## [Provided text]
* * *
The process began to modify the Code of Virginia to allow municipalities the ability to provide volunteer emergency responders with EAPs inclusive of mental health counseling. Garnering full support from the Loudoun County Board of Supervisors, Chief Brower sought legislation to amend the Code of Virginia. During the 2016 General Assembly Session, Senate Bill 79 and House Bill 233 (companion bills) were passed and signed into law by Governor Terry McAuliffe effective July 1, 2016. This legislation contained the following verbiage:
“…allows any locality to fund the cost of a volunteer’s participation in mental health treatment and counseling program that is offered to individual members of approved volunteer fire or rescue companies and is comparable to an employee assistance program offered to paid employees of the locality.”
On September 6, 2016 the Loudoun County Board of Supervisors voted unanimously to extend the county’s current behavioral health contract to include active LC-CFRS volunteer personnel. All members of the LC-CFRS, as well as their family members living in the same household, now benefit from the County’s contracted EAP agents, including a behavioral health clinician with extensive knowledge in serving fire and EMS personnel. Dodie Gill, LPC, a behavioral health specialist with over 25 years of experience working with fire and EMS personnel and a team member of Lytle EAP Services, shares: “The traumatic exposures our first responders experience have a physical impact on the body and brain. To mitigate symptoms related to these exposures, we provide education and techniques to manage these symptoms to enhance their quality of life. We honor the work of our emergency responders and are committed to serving them.” It is pertinent to note that EAPs provide a plethora of assistance with personal or job-related problems, including marital, family, financial, work/life, emotional, stress, drug or alcohol abuse, and problems related to work or volunteering.
Senator Jennifer Wexton, a patron of the legislation, emphasized, “Mental health services are critical for our first responders, and I was proud to carry legislation last year that expanded these services for our volunteers. Our volunteers deal with the same emergencies and crises that our career personnel do, and having coverage for both will allow us to ensure the wellness and safety of all our first responders.”
* * *
## [Supplied records]
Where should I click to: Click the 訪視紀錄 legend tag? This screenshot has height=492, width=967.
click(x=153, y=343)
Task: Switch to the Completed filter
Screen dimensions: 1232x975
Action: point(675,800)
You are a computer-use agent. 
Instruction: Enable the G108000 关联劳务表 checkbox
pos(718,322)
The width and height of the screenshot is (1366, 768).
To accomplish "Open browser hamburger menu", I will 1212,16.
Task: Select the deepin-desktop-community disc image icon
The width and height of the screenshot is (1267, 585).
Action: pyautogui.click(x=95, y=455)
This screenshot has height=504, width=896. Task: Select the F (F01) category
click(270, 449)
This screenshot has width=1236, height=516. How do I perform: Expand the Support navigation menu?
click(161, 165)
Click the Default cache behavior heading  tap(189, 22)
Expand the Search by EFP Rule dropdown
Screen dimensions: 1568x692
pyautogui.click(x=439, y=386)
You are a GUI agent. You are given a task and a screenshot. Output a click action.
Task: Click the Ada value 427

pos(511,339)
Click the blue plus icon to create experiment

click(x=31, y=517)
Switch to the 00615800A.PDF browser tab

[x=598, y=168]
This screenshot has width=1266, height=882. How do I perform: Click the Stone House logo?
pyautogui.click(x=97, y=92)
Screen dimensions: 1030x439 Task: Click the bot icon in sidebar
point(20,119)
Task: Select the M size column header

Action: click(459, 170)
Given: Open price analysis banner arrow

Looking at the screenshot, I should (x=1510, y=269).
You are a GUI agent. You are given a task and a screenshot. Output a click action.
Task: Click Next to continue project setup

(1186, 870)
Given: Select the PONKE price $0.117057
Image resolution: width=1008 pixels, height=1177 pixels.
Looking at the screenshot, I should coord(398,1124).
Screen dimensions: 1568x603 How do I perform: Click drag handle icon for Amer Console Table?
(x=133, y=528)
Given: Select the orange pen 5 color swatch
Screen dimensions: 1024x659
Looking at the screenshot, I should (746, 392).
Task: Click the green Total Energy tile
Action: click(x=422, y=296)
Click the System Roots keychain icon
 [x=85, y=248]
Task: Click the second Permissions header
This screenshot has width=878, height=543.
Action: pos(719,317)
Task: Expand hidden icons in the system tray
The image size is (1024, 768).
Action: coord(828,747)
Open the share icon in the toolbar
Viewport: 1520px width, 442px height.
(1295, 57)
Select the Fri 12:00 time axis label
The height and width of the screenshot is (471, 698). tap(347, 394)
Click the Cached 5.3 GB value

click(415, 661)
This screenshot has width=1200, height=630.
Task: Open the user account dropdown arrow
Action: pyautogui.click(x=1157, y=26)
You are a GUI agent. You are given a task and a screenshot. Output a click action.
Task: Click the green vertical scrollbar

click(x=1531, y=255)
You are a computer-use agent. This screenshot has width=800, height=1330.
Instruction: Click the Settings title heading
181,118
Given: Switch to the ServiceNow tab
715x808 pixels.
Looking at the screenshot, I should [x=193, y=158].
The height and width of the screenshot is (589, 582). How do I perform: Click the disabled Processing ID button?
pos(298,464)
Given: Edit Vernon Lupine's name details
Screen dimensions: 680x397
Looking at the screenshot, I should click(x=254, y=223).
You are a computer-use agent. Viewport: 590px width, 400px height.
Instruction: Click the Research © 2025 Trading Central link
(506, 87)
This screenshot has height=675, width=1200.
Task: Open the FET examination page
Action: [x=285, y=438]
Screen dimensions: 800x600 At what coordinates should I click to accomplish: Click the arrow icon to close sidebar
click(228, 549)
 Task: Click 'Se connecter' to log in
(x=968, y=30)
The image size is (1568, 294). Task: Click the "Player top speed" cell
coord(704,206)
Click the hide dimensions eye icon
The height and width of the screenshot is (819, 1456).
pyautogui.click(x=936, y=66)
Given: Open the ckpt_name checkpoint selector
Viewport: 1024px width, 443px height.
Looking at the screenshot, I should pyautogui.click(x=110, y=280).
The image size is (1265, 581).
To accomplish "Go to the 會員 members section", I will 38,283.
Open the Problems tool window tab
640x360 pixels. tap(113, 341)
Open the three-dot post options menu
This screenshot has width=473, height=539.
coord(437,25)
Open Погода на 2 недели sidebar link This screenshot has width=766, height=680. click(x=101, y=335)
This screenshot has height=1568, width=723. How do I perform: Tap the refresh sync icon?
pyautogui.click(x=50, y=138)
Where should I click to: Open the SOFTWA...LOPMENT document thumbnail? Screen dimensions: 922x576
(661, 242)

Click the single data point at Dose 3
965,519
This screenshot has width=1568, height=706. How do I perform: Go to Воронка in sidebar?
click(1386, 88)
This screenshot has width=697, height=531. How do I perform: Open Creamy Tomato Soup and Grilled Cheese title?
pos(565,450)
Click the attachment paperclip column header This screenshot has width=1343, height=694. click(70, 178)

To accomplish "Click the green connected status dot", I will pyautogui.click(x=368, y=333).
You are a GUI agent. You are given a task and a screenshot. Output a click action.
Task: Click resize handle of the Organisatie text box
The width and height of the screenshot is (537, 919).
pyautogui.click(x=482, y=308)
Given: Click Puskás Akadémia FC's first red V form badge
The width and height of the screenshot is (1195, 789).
* * *
## [Assigned task]
Name every person mentioned in the text about Virginia's mental health legislation for volunteer emergency responders.

## [Exercise result]
Chief Brower, Governor Terry McAuliffe, Dodie Gill, Senator Jennifer Wexton